Provided entries:
----------

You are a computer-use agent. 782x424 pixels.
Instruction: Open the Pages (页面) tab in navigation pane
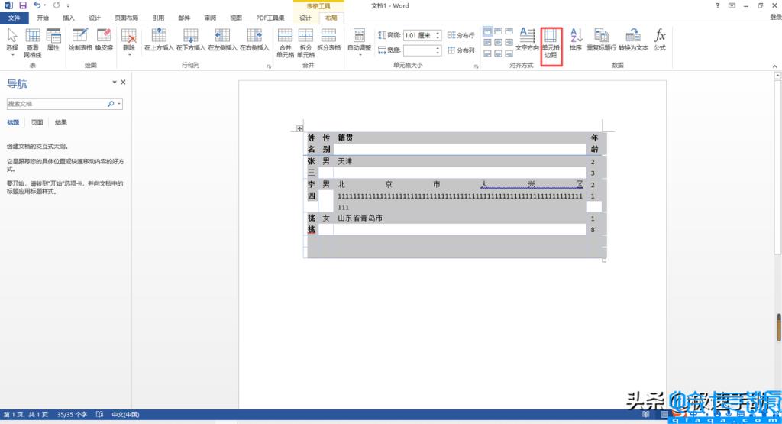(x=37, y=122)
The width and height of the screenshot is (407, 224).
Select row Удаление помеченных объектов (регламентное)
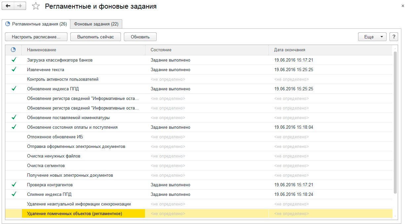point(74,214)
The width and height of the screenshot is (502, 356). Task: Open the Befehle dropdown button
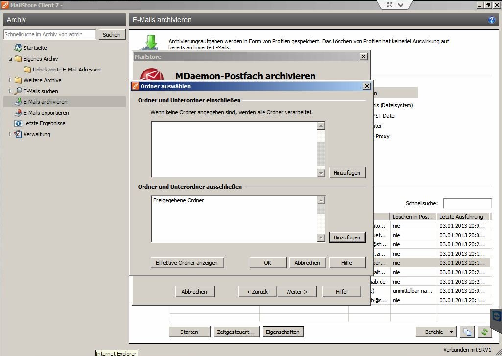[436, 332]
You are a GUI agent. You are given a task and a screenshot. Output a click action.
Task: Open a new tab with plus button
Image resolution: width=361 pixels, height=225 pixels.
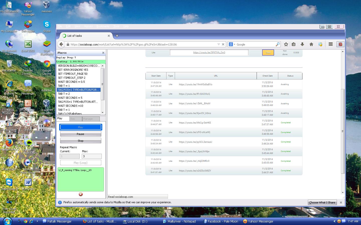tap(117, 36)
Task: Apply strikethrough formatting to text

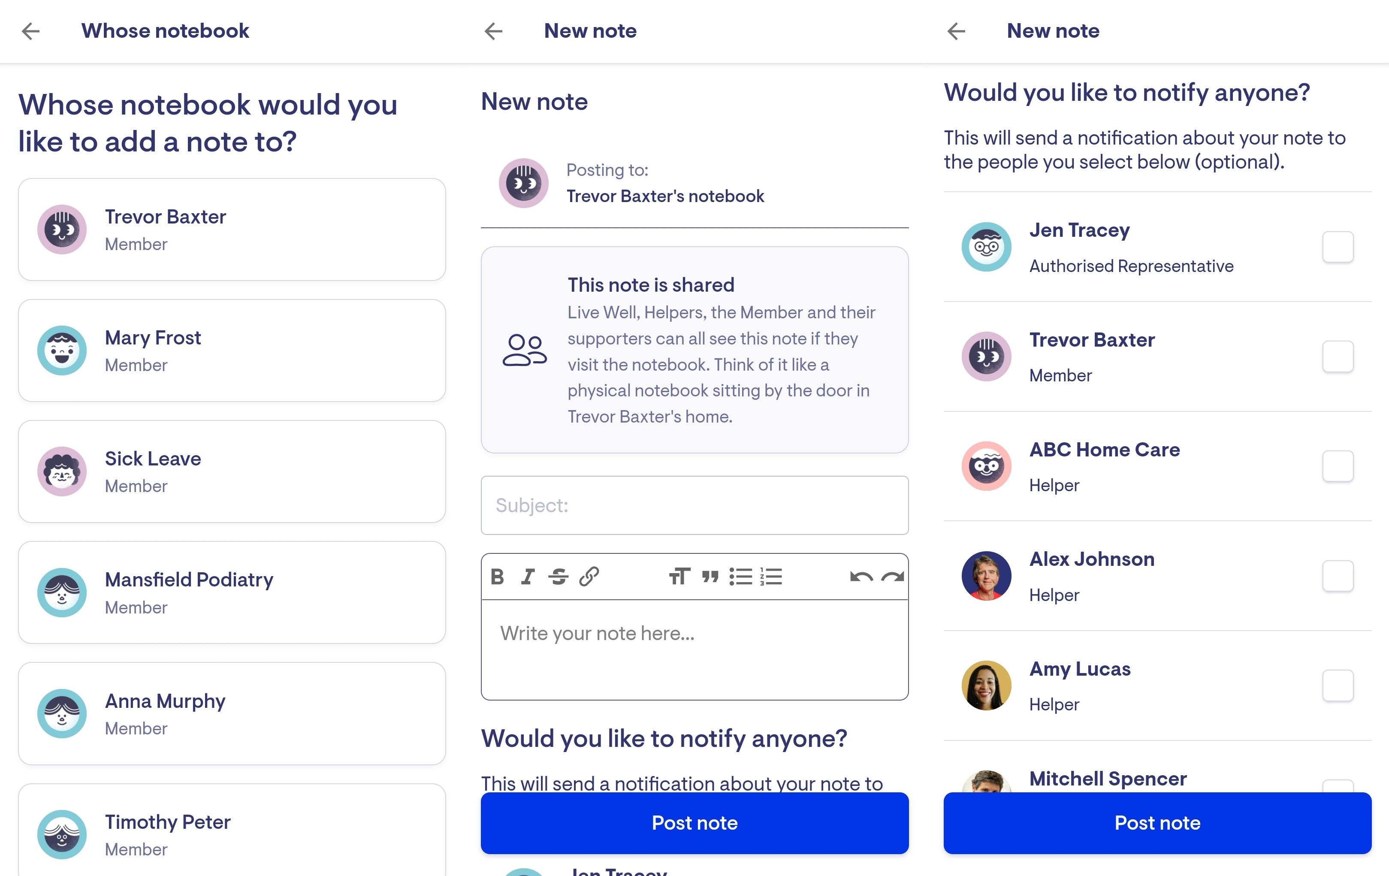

----------

Your task:
The required output is the lines from the one containing "Task: Open a new tab with plus button" through the end of the data, printed exactly, with no pictures.

Response below:
Task: Open a new tab with plus button
Image resolution: width=361 pixels, height=225 pixels.
tap(117, 36)
Task: Apply strikethrough formatting to text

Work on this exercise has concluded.